Notes historiques. — Les noms de forme ancienne sont : Gabigné, Beladé, les Écherets, la Rochelle, Hauteville. — Il n'y a aucune vraisemblance à appliquer à Chevaigné ce qui est dit d'une localité nommée Cavania dans les actes de saint Aldric et dans les Actus Pont. Cenom. Il vaut donc mieux s'abstenir de toute allusion aux événements de cette époque reculée. On ne sait pas non plus quand et par qui l'église fut attribuée aux chanoines réguliers de Beaulieu. — En 1434, la paroisse, ainsi que tout le pays de Lassay, est occupée par les Anglais ; les habitants en profitent pour refuser les rentes seigneuriales. — Septembre-novembre 1719, épidémie de dysenterie. — Dans le cahier de 1789 les paroissiens se plaignent des ravages causés dans leurs champs et même dans leurs jardins par les lapins, « d'un nombre infini », et par les pigeons d'Hauteville. Ils ne prirent pas part pourtant au pillage du château, mais ils finirent par avoir le trophée séditieux de cet exploit révolutionnaire. Les quelques émeutiers qu'on arrêta avaient été transférés des prisons de Lassay dans celles de Château-Gontier, le 8 janvier 1790. On sait qu'ils en furent tirés à main armée et reconduits triomphalement à travers tout le département, harangués dans les villes par les chefs des partis avancés, et que, arrivés enfin sur le théâtre de leur haut fait, ils arborèrent dans l'église de Chevaigné le drapeau qui leur avait été donné en chemin. Le 12 novembre 1790, le procureur syndic du département se plaint de ce que ce « drapeau portant une inscription qui ne peut qu'entretenir l'insubordination, » ait pu rester dans cette place insolite pendant plusieurs mois. Il fut enfin brûlé par la municipalité le 17 novembre 1790. La municipalité fait l'acquisition, le 4 avril 1792, d'un drapeau, d'une caisse, d'un bonnet de liberté en fer blanc et équipe un tambour. — Le baron de Commarques, officier dans l'armée royaliste de Frotté, occupait le bourg le 26 janvier 1800.

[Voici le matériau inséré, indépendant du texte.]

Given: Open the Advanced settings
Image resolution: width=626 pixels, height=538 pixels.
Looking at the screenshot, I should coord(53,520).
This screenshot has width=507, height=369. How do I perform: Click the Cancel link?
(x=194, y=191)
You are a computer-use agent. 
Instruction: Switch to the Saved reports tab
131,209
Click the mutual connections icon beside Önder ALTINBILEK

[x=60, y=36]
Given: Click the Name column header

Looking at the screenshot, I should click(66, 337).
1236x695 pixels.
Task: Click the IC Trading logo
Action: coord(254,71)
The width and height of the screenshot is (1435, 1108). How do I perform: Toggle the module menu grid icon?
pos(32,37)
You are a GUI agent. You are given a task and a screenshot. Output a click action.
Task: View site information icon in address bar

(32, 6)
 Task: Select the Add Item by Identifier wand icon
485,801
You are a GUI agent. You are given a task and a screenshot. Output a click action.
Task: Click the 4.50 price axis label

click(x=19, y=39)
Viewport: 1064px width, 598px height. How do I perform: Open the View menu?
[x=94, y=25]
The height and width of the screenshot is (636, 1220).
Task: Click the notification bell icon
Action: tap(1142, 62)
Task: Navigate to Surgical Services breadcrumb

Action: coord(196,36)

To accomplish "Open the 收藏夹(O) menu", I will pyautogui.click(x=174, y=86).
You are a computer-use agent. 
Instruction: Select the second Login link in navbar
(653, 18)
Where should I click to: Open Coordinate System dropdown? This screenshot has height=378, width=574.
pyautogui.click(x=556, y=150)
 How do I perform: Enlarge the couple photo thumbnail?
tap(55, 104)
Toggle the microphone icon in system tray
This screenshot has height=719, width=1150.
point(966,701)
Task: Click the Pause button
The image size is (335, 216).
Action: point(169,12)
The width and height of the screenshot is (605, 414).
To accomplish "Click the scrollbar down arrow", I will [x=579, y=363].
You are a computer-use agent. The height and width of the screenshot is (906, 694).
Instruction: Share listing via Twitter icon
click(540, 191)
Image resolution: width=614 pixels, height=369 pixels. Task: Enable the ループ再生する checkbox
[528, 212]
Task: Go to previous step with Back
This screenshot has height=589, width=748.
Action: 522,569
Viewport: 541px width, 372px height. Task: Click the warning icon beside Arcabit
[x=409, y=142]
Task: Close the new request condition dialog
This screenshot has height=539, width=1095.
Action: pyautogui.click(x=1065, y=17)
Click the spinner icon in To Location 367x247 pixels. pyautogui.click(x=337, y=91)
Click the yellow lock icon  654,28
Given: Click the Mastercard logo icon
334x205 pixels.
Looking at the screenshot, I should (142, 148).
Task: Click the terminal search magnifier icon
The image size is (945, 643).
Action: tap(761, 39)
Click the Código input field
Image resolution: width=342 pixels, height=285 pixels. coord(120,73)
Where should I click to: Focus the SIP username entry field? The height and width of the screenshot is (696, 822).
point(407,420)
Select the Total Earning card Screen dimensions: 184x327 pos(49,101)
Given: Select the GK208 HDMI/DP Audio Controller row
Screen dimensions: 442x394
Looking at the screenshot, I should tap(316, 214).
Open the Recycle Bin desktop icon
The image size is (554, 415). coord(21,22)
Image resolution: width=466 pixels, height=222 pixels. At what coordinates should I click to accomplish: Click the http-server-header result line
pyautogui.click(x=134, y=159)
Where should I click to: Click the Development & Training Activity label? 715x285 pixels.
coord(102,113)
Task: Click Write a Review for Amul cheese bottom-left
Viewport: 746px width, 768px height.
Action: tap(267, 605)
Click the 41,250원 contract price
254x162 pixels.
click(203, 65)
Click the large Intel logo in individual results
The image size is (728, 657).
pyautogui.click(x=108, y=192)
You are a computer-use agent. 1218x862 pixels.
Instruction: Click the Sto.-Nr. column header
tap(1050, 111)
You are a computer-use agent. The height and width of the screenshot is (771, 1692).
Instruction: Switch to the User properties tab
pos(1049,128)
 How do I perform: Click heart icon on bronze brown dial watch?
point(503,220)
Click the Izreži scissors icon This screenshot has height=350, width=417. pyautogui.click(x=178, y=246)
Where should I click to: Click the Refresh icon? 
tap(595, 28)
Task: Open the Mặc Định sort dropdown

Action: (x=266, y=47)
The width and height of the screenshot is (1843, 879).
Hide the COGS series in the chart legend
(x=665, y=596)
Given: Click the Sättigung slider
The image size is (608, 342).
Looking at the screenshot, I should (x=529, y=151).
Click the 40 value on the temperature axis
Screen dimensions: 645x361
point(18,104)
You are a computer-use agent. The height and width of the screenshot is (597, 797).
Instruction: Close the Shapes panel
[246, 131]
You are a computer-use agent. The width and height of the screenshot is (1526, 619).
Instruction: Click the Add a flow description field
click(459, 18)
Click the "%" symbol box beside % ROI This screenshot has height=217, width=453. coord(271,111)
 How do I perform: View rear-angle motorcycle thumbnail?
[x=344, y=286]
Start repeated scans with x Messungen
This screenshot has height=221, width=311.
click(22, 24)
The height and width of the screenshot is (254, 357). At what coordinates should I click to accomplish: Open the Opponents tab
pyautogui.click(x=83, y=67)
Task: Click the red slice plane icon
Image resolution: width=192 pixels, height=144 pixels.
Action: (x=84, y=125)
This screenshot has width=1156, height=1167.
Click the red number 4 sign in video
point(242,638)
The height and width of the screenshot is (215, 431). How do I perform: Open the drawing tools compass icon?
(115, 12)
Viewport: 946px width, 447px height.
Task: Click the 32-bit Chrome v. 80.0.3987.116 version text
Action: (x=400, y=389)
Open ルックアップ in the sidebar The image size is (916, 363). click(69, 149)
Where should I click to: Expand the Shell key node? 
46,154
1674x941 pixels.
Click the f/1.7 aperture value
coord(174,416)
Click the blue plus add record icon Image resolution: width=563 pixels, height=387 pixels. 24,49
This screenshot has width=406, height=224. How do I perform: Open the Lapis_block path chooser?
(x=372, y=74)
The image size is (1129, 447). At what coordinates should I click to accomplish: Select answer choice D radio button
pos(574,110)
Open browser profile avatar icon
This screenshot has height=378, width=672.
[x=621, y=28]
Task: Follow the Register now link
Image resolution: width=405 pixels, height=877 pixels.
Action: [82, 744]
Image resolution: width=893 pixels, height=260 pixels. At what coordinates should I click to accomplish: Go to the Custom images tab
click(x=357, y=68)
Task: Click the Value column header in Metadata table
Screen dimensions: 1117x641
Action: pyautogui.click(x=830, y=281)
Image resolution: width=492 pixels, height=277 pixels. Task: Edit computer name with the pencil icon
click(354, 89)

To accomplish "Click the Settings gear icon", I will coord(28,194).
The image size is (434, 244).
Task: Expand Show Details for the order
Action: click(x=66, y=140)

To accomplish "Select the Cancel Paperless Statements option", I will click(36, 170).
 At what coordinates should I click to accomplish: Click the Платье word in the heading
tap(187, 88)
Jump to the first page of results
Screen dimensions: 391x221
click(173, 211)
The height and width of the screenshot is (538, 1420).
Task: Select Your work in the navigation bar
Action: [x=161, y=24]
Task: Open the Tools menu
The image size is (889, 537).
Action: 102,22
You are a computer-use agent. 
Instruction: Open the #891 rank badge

Maires : René Baudoin, procureur syndic, 1789. — Pierre Rallier ou Rattier, 1791. — Gilbert, 1792. — Rallier, 1803. — Leblanc, 1821, 1830. — Trubert, 1835, 1836, — Belliot, 1850. — Euzenne, 1855, 1878. — Trubert, 1878-1888. — Chaumézière, 1888.

Reg. par. depuis 1700 à la mairie ; au greffe de Mayenne depuis 1674. — Quelques titres à la fab. — Arch. de la M., B. 1 986. — Arch. nat. F/1c, III, Mayenne, 5 ; G/7 527 ; JJ. 195, f. 210. — Bibl. du Mans, mss. 256. — H. Sauvage, Notice sur Chevaigné dans le second volume incomplet du Bull. archéol. de Mayenne. — Notes mss. de MM. Dupré, curé, et marquis de Beauchesne
Pour les localités, v. les art. : Aunay-Tribert, le Cruchet, les Écherets.